WHAT IS REQUIRED: Would you please copy the part of the material below that opens with the line containing "Where should I click to: Click the print" and closes with the line containing "Click the T."? Copy it exactly, and only it.
──────── EXTRACTED ENTRIES
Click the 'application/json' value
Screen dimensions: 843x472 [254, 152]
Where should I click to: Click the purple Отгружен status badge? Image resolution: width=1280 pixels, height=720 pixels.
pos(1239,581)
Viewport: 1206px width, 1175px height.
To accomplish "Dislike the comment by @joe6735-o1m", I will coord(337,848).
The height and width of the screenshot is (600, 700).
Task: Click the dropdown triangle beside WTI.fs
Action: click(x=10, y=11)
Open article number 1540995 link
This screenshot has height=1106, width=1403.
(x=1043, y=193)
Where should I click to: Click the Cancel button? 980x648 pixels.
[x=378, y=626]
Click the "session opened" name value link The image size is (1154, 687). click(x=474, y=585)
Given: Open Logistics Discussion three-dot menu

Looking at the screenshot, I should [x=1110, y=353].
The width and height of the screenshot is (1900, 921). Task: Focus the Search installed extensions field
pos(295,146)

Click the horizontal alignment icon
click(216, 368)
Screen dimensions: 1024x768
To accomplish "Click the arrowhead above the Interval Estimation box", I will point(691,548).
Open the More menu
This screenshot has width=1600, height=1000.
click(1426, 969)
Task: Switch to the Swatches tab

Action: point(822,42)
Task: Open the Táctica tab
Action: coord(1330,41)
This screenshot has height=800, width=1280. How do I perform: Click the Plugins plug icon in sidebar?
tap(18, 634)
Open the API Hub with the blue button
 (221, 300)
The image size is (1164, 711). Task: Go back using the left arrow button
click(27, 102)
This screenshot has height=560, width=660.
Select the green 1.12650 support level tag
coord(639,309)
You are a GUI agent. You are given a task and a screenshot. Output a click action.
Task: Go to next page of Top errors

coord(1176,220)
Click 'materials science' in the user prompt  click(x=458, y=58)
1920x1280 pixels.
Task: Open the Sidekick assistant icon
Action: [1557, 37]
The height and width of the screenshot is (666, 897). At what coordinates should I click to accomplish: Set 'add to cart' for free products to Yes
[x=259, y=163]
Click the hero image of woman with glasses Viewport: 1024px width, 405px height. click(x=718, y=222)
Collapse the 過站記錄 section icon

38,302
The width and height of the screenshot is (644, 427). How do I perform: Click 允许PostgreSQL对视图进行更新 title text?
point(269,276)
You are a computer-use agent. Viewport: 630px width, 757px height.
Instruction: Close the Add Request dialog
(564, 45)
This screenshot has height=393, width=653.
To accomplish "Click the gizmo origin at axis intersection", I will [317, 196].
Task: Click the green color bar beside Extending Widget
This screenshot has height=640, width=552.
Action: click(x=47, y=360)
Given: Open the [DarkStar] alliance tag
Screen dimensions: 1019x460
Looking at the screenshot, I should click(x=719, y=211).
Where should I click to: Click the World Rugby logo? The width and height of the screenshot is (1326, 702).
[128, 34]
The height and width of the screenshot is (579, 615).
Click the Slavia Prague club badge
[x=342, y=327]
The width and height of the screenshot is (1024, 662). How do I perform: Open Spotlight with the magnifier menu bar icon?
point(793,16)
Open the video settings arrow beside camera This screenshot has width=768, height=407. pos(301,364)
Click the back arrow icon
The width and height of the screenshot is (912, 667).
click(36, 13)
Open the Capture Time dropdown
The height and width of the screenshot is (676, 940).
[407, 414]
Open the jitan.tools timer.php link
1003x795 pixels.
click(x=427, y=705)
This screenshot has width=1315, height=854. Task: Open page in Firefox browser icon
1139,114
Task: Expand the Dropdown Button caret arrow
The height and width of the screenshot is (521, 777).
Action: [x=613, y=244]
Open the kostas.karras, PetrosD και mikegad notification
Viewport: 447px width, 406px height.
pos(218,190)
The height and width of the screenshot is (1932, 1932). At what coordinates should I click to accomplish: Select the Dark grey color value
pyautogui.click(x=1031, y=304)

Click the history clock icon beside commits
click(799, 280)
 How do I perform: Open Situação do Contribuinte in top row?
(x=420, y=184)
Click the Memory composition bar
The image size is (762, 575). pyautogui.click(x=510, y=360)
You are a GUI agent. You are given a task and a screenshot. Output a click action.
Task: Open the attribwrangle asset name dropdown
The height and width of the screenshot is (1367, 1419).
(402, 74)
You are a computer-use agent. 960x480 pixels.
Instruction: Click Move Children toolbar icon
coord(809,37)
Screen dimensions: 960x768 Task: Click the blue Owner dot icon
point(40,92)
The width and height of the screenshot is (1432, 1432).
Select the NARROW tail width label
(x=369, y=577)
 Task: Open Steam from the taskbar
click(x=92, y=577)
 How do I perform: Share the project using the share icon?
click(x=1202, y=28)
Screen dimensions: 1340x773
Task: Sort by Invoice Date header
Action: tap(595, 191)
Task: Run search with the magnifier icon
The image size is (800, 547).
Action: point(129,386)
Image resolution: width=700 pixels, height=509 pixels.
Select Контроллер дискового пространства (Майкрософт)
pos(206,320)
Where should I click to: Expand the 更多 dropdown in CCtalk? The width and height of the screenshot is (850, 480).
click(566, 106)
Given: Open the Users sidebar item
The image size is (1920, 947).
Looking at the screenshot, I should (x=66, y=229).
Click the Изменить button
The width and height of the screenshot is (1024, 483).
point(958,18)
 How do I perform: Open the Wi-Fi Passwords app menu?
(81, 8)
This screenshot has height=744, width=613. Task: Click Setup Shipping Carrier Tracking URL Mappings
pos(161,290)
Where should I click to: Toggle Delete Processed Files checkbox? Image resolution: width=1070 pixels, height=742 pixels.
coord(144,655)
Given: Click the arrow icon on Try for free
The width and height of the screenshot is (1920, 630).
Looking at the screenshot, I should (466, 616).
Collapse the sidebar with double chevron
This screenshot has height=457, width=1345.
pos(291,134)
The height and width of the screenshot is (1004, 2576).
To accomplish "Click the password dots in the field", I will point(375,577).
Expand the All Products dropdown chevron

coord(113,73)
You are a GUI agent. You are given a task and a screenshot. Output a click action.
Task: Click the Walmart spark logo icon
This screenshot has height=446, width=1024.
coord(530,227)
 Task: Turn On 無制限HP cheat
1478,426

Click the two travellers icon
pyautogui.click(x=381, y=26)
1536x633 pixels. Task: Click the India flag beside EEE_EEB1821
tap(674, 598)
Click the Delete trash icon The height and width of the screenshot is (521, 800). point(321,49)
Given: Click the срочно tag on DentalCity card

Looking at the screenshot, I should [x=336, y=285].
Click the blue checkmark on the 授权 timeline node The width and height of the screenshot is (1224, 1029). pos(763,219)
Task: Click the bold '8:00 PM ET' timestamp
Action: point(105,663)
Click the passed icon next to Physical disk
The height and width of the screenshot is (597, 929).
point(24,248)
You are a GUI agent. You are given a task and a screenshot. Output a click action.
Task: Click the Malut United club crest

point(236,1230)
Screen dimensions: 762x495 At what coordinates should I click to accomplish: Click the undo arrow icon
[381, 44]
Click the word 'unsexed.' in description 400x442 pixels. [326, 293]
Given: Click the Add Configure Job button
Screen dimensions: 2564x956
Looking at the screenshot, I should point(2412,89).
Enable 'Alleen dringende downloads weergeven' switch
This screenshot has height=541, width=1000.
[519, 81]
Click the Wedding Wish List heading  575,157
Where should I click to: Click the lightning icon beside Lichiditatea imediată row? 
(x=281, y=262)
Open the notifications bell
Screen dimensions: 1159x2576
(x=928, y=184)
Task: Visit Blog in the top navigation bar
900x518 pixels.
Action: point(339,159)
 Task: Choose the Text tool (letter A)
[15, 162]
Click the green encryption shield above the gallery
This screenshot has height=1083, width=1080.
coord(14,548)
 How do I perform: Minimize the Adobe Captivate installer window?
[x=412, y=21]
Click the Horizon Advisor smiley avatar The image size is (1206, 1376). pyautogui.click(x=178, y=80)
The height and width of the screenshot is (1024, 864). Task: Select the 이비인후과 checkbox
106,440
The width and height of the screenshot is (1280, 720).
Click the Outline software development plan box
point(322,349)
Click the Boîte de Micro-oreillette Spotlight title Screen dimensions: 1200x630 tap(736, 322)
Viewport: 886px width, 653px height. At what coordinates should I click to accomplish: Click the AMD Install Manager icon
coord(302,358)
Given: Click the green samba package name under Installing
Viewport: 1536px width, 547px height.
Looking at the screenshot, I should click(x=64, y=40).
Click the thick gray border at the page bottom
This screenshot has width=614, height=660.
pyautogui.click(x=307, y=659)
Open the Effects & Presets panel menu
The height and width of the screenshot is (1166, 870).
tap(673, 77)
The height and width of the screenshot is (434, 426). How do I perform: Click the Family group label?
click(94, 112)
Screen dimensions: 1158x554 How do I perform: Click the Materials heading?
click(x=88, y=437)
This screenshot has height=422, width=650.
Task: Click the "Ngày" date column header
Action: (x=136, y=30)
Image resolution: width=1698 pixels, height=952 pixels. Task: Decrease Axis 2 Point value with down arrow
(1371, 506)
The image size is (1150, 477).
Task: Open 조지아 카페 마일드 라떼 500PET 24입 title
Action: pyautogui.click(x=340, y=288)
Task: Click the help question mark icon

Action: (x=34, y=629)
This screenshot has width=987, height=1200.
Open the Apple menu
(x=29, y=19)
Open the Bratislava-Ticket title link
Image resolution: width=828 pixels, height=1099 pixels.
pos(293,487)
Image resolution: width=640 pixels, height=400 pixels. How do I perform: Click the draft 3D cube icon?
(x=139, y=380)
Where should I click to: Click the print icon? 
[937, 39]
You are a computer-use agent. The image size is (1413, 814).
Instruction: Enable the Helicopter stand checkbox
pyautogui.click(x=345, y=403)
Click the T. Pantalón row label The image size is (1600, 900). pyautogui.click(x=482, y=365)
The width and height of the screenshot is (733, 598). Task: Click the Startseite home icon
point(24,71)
────────────────
TASK ANSWER:
Where should I click to: Click the print icon? 
[937, 39]
You are a computer-use agent. The image size is (1413, 814).
Instruction: Enable the Helicopter stand checkbox
pyautogui.click(x=345, y=403)
Click the T. Pantalón row label The image size is (1600, 900). pyautogui.click(x=482, y=365)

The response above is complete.